Students will help each other, share materials, read each other's
work and offer suggestions, especially if the grading policy focuses upon
individual growth, making it clear that helping others does not reduce
one's own chances for a top grade. Asking several students to discuss
aloud their responses to the changing "truths" and schools of
thought is very valuable. It helps them see alternative views, and keeps
you in constant touch with where they are in their learning.
A most important key to success is to refrain from saying, "you
are wrong." The minute that is stated in the classroom by an authority
figure, open discussion will taper off and may even cease. In an ambiance
overshadowed by grades, it is important to provide a safe harbor. Wherever
they may have gone astray, it is important for them to discover
it. It is far more useful for all of the learners if you respond instead,
"that is one view of it; what assumptions do you think it is based
on?" --- followed by, "do you see any implications in that interpretation?"
This idea of not letting grades get in the way of learning is vital.
The portfolio system works best if you can lay out a series of steps (with
BROAD guidelines) for them to follow. Set things up so each assignment
builds on the previous one and anticipates the next, suggesting of course,
that you have thought these out, built them into your syllabus, and structured
your assignments so the students can go off on their own. Then move aside,
out of their way --- though not too far! As the cook says, "if you
hover over the soup, it will convey the taste of your anxiety."
When I started back in 1950, I thought my job was going to be that of
teacher, instructor and professor. I find instead that I am a guide, planner,
foreshadower, and fellow-inquirer with many questions that always evoke
more questions, instilling in the learners a set of habits relating to
their individual way of moving ahead, forward from where they were. Whereas
I used to find pleasure in the applause that followed my finely-honed
lectures, I now gain far deeper reward and satisfaction in being the helper
--- organizing the field of play, watching the meandering plots unfold,
keeping them from going out-of-bounds, enjoying the successful creation
of the students' projects for which, believe it or not, they try to
give me the credit!

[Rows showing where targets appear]
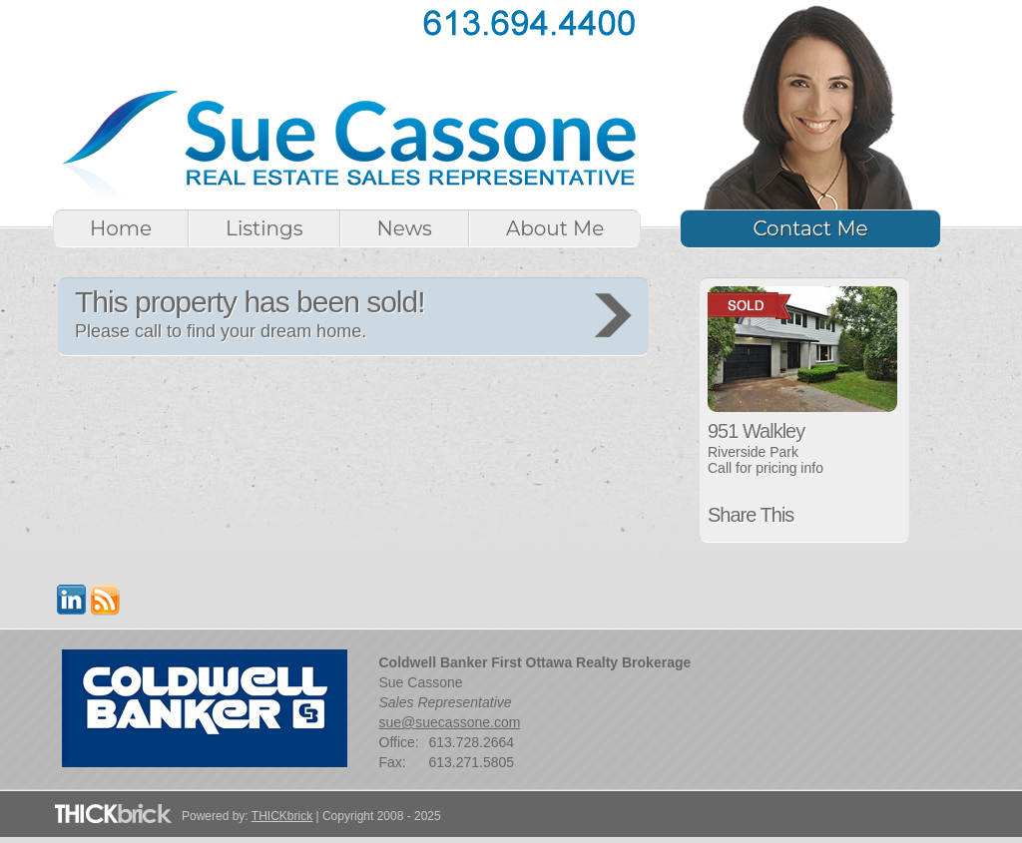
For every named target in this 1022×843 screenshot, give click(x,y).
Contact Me (810, 228)
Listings (264, 228)
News (404, 228)
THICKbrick (282, 816)
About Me (555, 228)
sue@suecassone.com (450, 722)
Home (121, 228)
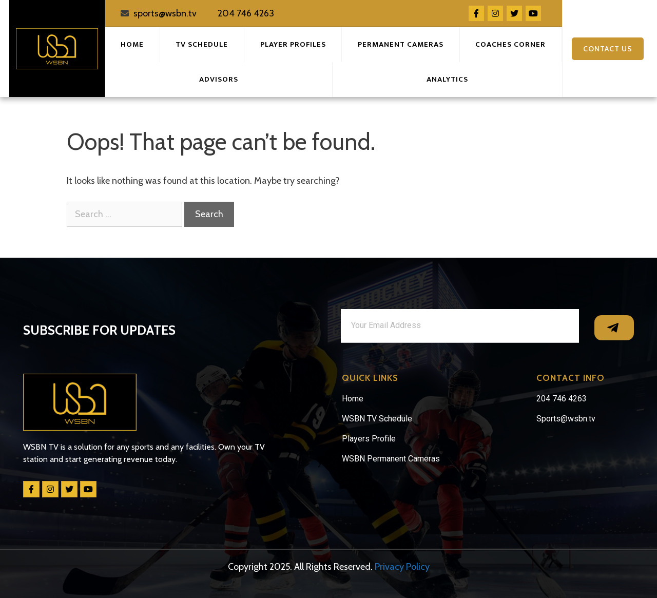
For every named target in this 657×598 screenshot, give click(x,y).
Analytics (447, 79)
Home (132, 44)
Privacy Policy (402, 566)
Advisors (218, 79)
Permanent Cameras (400, 44)
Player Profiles (293, 44)
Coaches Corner (510, 44)
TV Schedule (202, 44)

--- OBJECTIVES ---
A. Return the passage on teaching from "When I started" to "me the credit!", word for word.
B. Summarize the passage on teaching in two sentences.
C. Extend the passage on teaching beyond its final sentence.
Nothing in the listing is required.

--- RESULTS FOR EACH TASK ---
A.
When I started back in 1950, I thought my job was going to be that of
teacher, instructor and professor. I find instead that I am a guide, planner,
foreshadower, and fellow-inquirer with many questions that always evoke
more questions, instilling in the learners a set of habits relating to
their individual way of moving ahead, forward from where they were. Whereas
I used to find pleasure in the applause that followed my finely-honed
lectures, I now gain far deeper reward and satisfaction in being the helper
--- organizing the field of play, watching the meandering plots unfold,
keeping them from going out-of-bounds, enjoying the successful creation
of the students' projects for which, believe it or not, they try to
give me the credit!

B. The passage on teaching advises never telling students they are wrong and instead asking what assumptions and implications lie behind their views, so that grades do not get in the way of learning and students discover their own missteps. It recommends a portfolio system of linked assignments with broad guidelines, and the writer, who started teaching in 1950, now acts as a guide and fellow-inquirer rather than a lecturer.

C.
Finally, I offer this mnemonic device for learner-helpers: I call it:
OUT OF THE WAY
Thoughts on Why
One of the longest-standing educational traditions that I can remember
is of the teacher walking into class with his manila folder of lecture
notes, writing some appropriate terminology on the blackboard (which has
changed colors and has even now become an electronic pad!), wait for the
bell (which dates me), and then say, "Good Morning," and begin
his lecture. I watched the scene for many years and then did it myself
for many more.
So just as in the old days, the still-Pavlovian (Neo-Post-Pavlovian?)
students chatter away until it is time for the lecture, as noted by the
beeps on their watches, at which time they fall silent in their designated
seats in neatly arranged rows, with notebooks open on the desk and pens
or pencils in hand, poised and ready to record the information.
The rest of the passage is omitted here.